Bangladesh is one of the most densely populated and disaster-prone countries in the world. With a population of 160 million people – 80% of whom live in rural areas and depend largely on agriculture for their livelihoods – it was ranked 146 out of 187 countries in the UN Development Programme’s Human Development Index 2012.
There is substantial poverty – 80% of people survive on less than £1.30 a day (US$2).
Alongside corruption, poor governance and an over-dependency on natural resources, tackling poverty in Bangladesh has become increasingly difficult due to the impact of climate change.
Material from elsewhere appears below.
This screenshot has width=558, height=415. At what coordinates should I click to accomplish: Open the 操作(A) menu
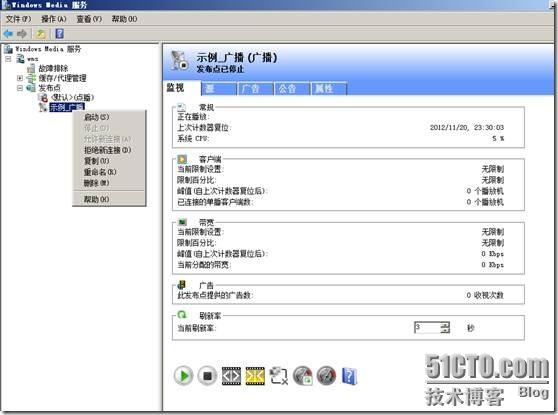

Extreme temperatures, erratic rainfall, and an increasing number of floods, cyclones and droughts pose considerable challenges. Especially because the country is already highly vulnerable to natural hazards due to its geographical location, land characteristics, many rivers and monsoon climate.
Natural disasters are invariably accompanied by a heavy loss of life, property, income and household belongings. These events serve only to push vulnerable groups and communities further into a cycle of poverty.
It is a small group of elites with vested interests who hold power in Bangladesh – a trend that is evident even at the local level. Often people lack any meaningful opportunity to contribute to the governance process and in rural areas citizens' participation in democracy has been further narrowed by traditional power structures.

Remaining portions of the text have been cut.